Enter players such as the Ontario College of Art and Design, with students who relish taking over raw space and transforming it. OCAD will gain exhibition space near its burgeoning satellite campus when Aspen Ridge Homes builds 742 residential units in two towers at Duncan and Richmond streets. OCAD needs the room, said Peter Caldwell, vice-president of finance and administration.
Painting and drawing students have already been toiling away on big projects in buildings at Duncan and Richmond. Sometimes, worlds collide. An idea to “animate” the streets by showcasing students at work through big picture windows loses its sheen every time clubbers stumble out of bars and bang on the glass. “The students get unnerved by this, they end up wanting to cover the windows,” Mr. Caldwell said.
Janice Solomon, executive director of the Entertainment District Business Improvement Area, believes that when TIFF’s Bell Lightbox opens up, and the towers are complete, the population will surge and demand will spur commercial growth. Already, Ms. Solomon sees more people walking dogs, more small children and babies. The nightlife will always remain, she said, but it will be a range of venues.
Donald Rodbard, co-founder of the King-Spadina Residents Association, says he hasn’t really noticed a big difference in the area yet — most of the condo projects are under construction — but there are at least two daycares. Joseph Ko opened up Kinder College on Richmond Street five weeks ago, and about half of his clients live in the condos nearby.
“We’ve really seen a huge change in the downtown area,” said Sarah Baker, a Kinder College parent, who lives on Queen’s Quay with her husband and 13-month-old son. “We both walk to work, which is absolutely one of the reasons we decided to stay downtown.”

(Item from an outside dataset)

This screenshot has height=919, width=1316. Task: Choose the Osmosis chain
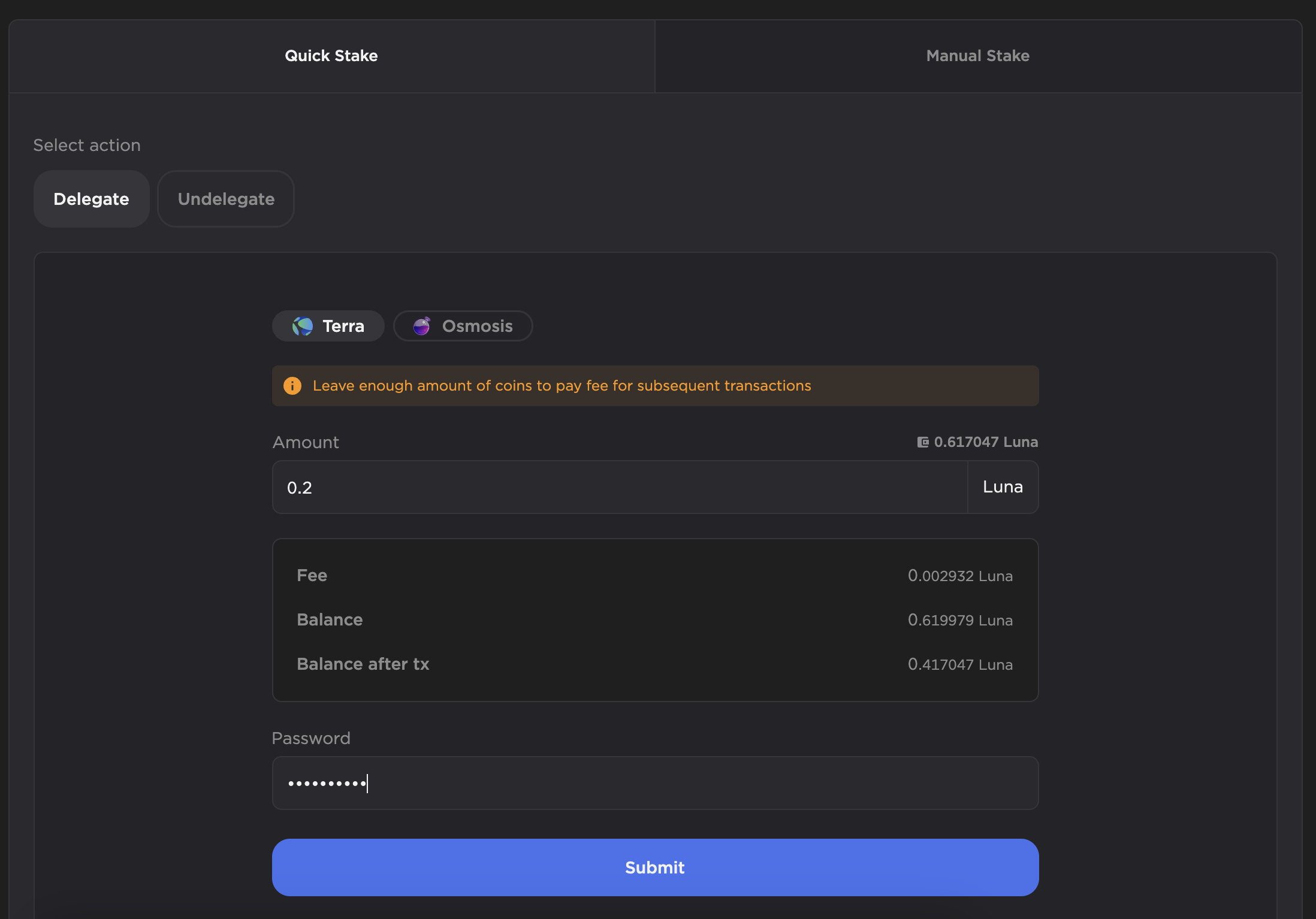(x=463, y=326)
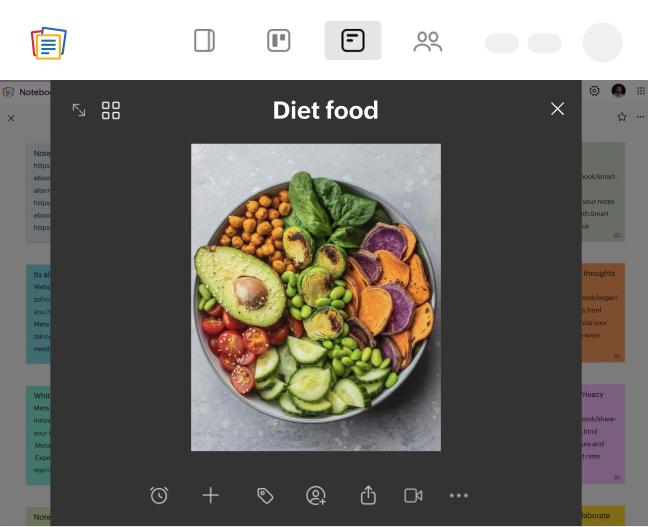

While Mr. Rodbard, who has fought against the concentration of big clubs, welcomes the shifting demographics, he is also wary of the pendulum swinging too far in the other direction.
“This particular part of the downtown is going to be heavily residential. Our fear is we may be going from one extreme to another, from party and night clubs, those are in the decline, and now we may not have an Entertainment District.”
Joe Ferraro, another Kinder College parent who lives in Stouffville, is skeptical that downtown living will ever take off for families. “Number one is the affordability issue,” he said. “The only families I know are the ones that have been there for a long time. They’re established.”
Just south of King and John, Adam Vaughan is building skyscrapers in the sky. He knows this neighbourhood like the back of his hand; as if holding imaginary blocks, he stacks the future developments north and south of us. At the corner, a crane is moving material for a new high-rise. In a “master plan” drafted by the Entertainment District BIA, John Street will become the “spine” of the area, or a “cultural corridor.”
A tower going up directly in front of us, on Mercer Street, “will deal with the alley, and frame it a little bit differently so it isn’t so disgusting,” Mr. Vaughan said. The development “opens up” Mercer, where there’s a strip of historic buildings, and closer to Adelaide there are plans for a “theatre museum,” he said.
The local planners would like to pioneer a new format in which a lawyer, for example, could set up a practice in a small commercial floor in the podium, while living in a penthouse above.
“We think that with all the development that is coming into this area, you’re going to have a need for dentists and doctors and real estate agents,” Mr. Vaughan said.
“If you have that range of ages, a variety of stores, success builds on success. It’s very easy to say that government shouldn’t mess with the market and you should just continue to build what sold yesterday, today. But the reality is that we have to build a city for tomorrow and that means thinking about planning for the next decade.”